§ Fragmento elegido
· · · · · · ·

Los textos que faltan, las lecturas que reparan, el arte y la belleza, libros, lugares donde anclar la esperanza.
Nosotros.
(*)En préstamo, de Alejandra Costamagna, El sistema del tacto.
Opacar el ruido de un tren que no es un tren
La muerte de un familiar es una excusa para volver a casa. ¿Alguna vez terminamos de irnos?, ¿y si nos vamos, pensamos en regresar?, ¿nos arraigamos en nuevos lugares? Son algunas de las preguntas que se desprenden de la novela El sistema del tactode Alejandra Costamagna.
Se esconde el jardín inundado de maleza
Solía creer que las fotos eran más precisas que los recuerdos, por captar los momentos tal y como son y volverlos indiscutibles. Son datos objetivos, mientras que la memoria con la edad se vuelve impresionista y selectiva en los detalles, como la literatura. Pero después de repasar los archivos me he dado cuenta de que las fotografías también distorsionan la realidad que pretenden captar. Para conseguir la toma perfecta, se esconde el desorden y el jardín inundado de maleza se deja fuera del cuadro. Además, las imágenes carecen de contexto: el motivo de las ausencias, lo que pasó antes y después, las simpatías y antipatías entre los presentes, o el disgusto de alguien por estar allí. Cuando oyeron «whisky», todos miraron a la vez al ojo mecánico de la cámara y se pusieron la máscara de la felicidad, de tal manera que cincuenta años después cualquier observador supondrá que lo estaban pasando en grande. Siempre tengo la precaución de cuestionar tanto lo que se ve como lo que queda oculto. Utilizo las fotos para activar un complemento de la memoria emocional. Lupa en mano, estudio de cerca los detalles de las imágenes en blanco y negro.
Amy Tan, «Recuerdo de un sueño»
Parque Central
Se abrochó la campera. Felicitó su decisión de la mañana y se sentó en el banco de cemento. En el cielo, uno de los tantos planetas brillaba como nunca. No recordaba cuál. Tampoco importaba. Miró la bolsa con alimentos. Demasiado liviana para su gusto.
Repasó mentalmente las existencias de la heladera. Algo podría hacer con esos huesos. Y había fideos. Confiaba en que hija haya puesto el agua como le pidió. Seguro que sí. Demasiada adulta para sus diez años, para sus viajes en colectivo, sola a las seis y media de la mañana hasta la escuela, como la mayoría de sus amigas de la barriada. Le aterra que algo le suceda.
El colectivo que no viene. Alguien destila aliento a vino y se sienta a su lado. No necesita verlo para saber quién es. Se lo cruza siempre. A cada paso. Teme ser como él.
En la pantalla publicitaria una chica sonríe desde su auto nuevo. Lleva un perro atrás, de esos chiquitos, disfruta de la vida y llama a la depiladora, para prepararse para una cita. Un regusto amargo le llena la boca. La vida que sus hijas no tendrán. Casi seguro. Y hablan de méritos, como si ella no se deslomara todo el día en la casa de la Señora.

· · · · · · ·

§ Trabajo pedido
a - Transcribe del fragmento elegido el tramo que va de "Opacar el ruido" hasta "tactode Alejandra Costamagna.".
b - Responde con datos del fragmento elegido:
(i) ¿Quién escribió la novela El sistema del tacto?
(ii) En el texto de Amy Tan, ¿qué se deja fuera del cuadro para conseguir la toma perfecta?
(iii) En «Parque Central», ¿cuántos años tiene la hija?

§ Registros dados
· · · · · · ·

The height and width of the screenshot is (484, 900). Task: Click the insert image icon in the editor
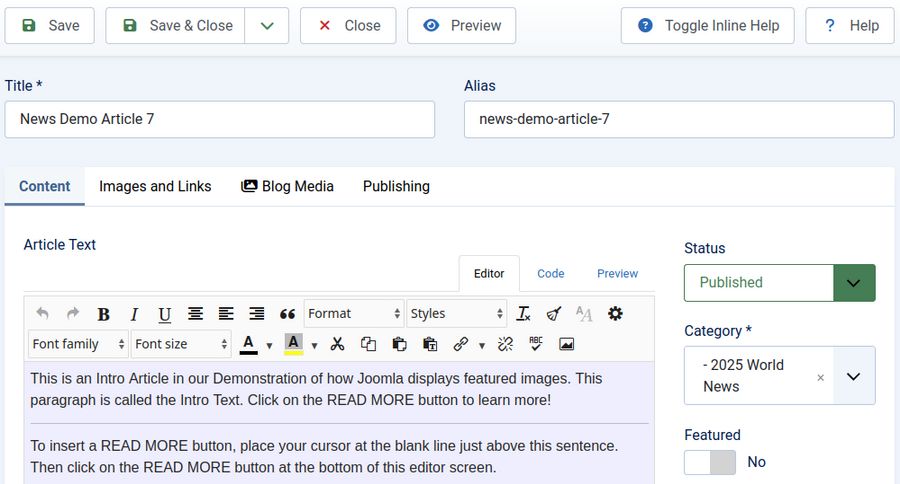coord(567,344)
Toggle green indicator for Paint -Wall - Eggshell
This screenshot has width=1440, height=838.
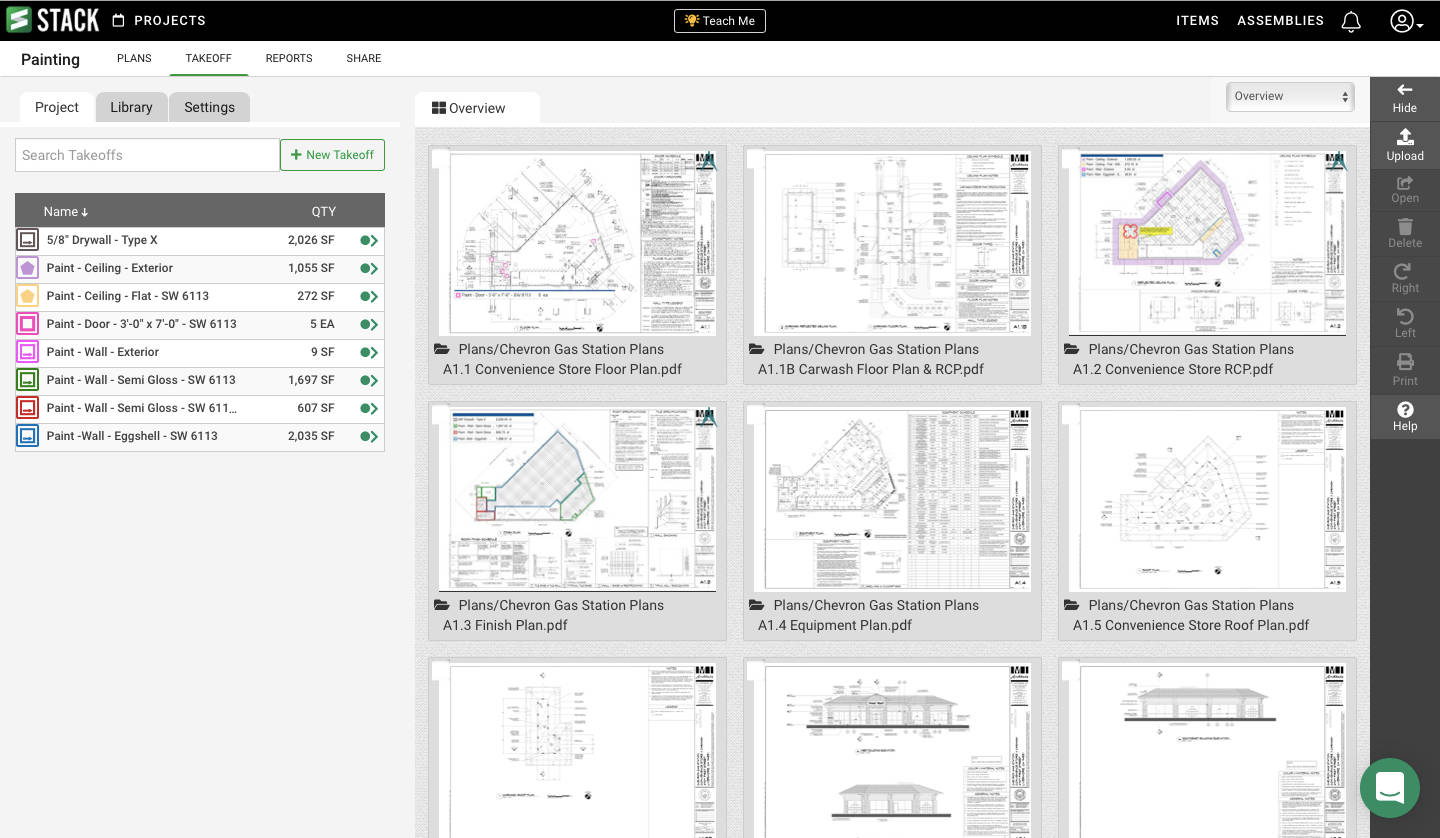pos(369,436)
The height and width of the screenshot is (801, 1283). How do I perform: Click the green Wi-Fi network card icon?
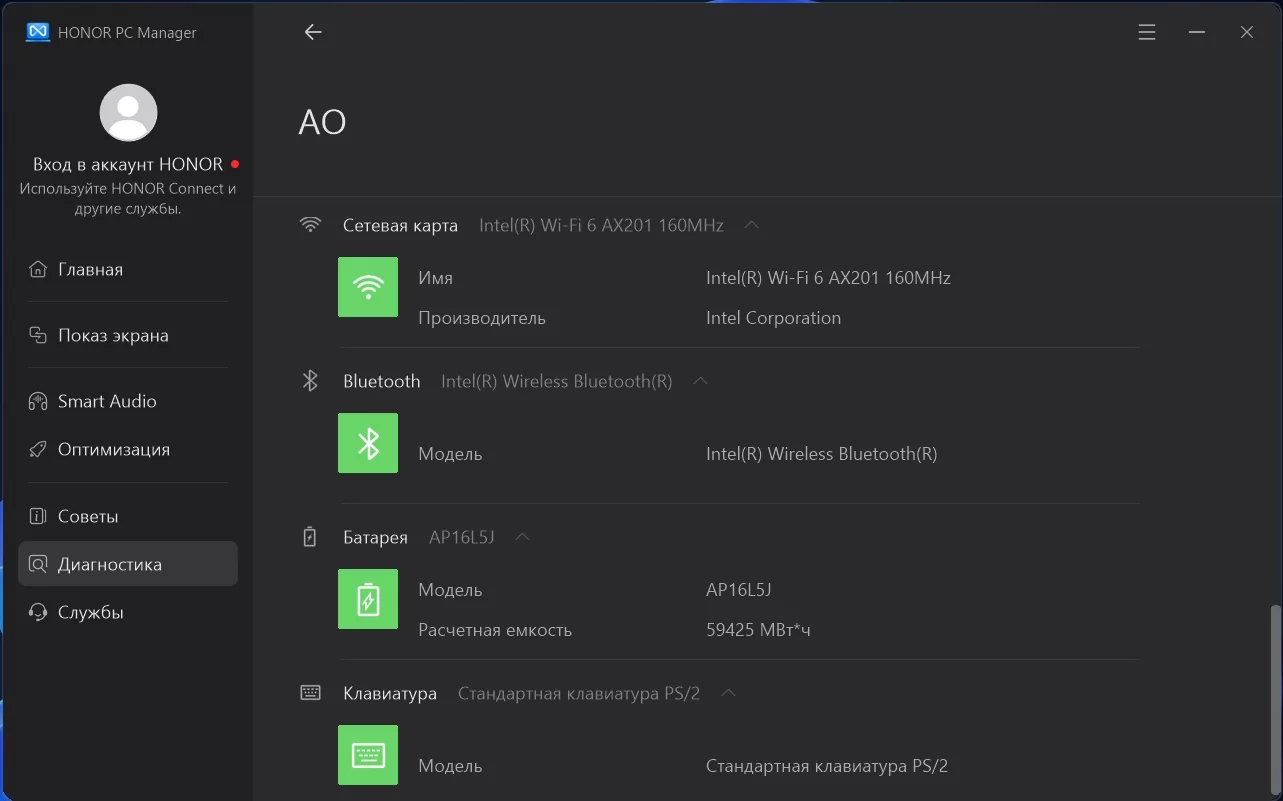click(368, 287)
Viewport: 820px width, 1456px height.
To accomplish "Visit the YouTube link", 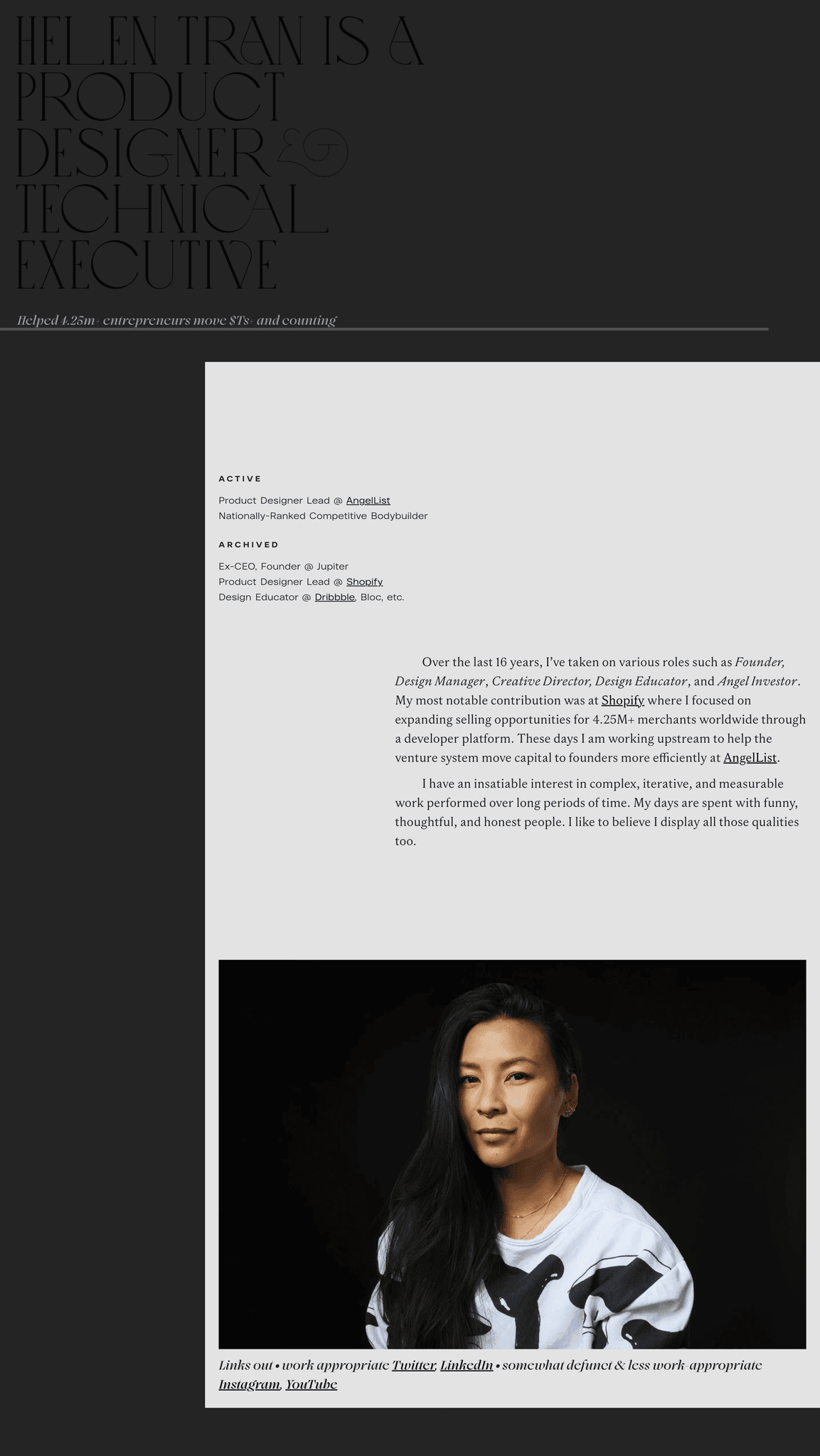I will 311,1384.
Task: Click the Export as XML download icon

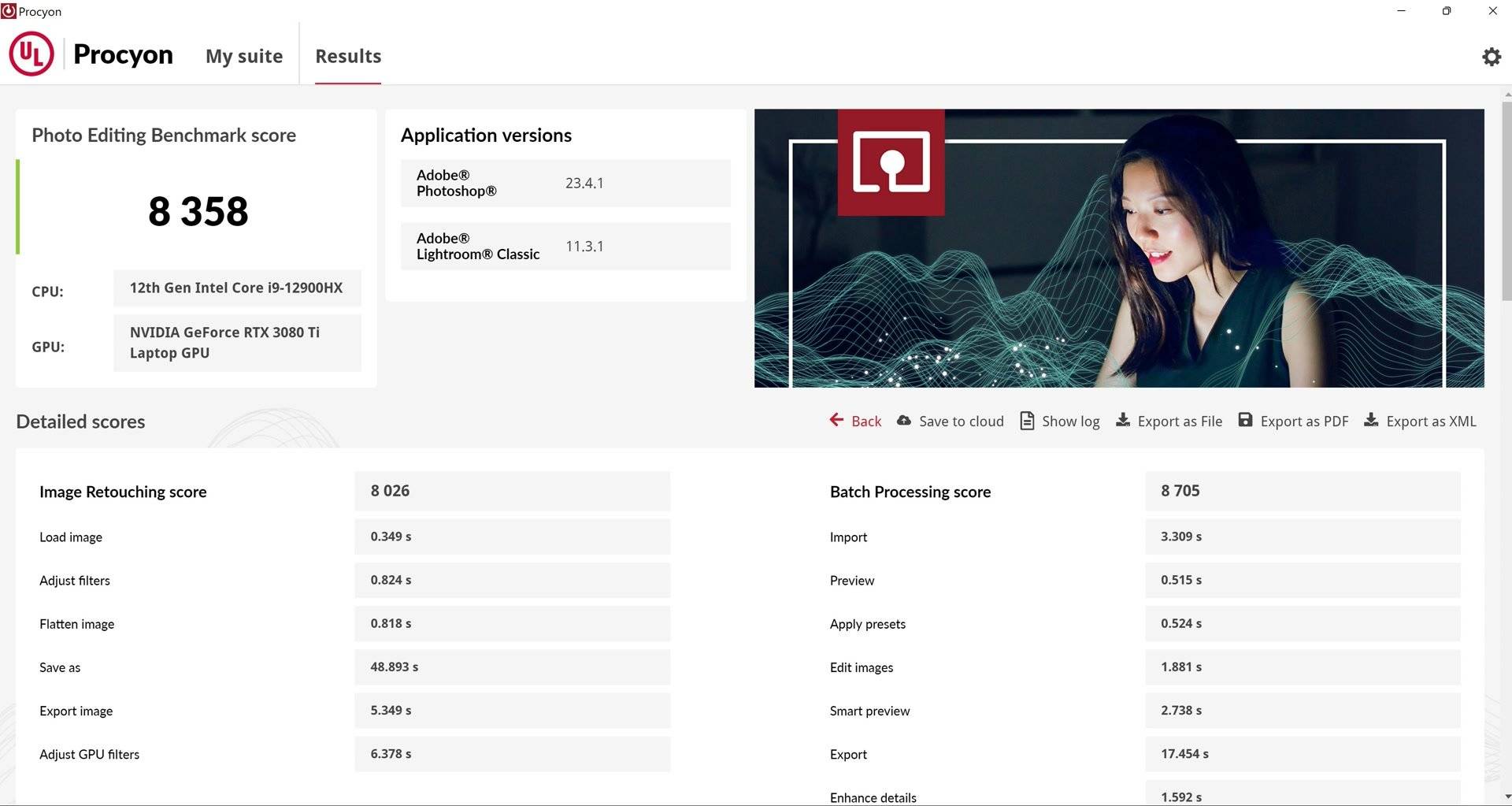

· · · · · · ·

§ Soluciones
a -
Opacar el ruido de un tren que no es un tren
La muerte de un familiar es una excusa para volver a casa. ¿Alguna vez terminamos de irnos?, ¿y si nos vamos, pensamos en regresar?, ¿nos arraigamos en nuevos lugares? Son algunas de las preguntas que se desprenden de la novela El sistema del tactode Alejandra Costamagna.

b -
(i) Alejandra Costamagna.
(ii) El jardín inundado de maleza.
(iii) Diez años.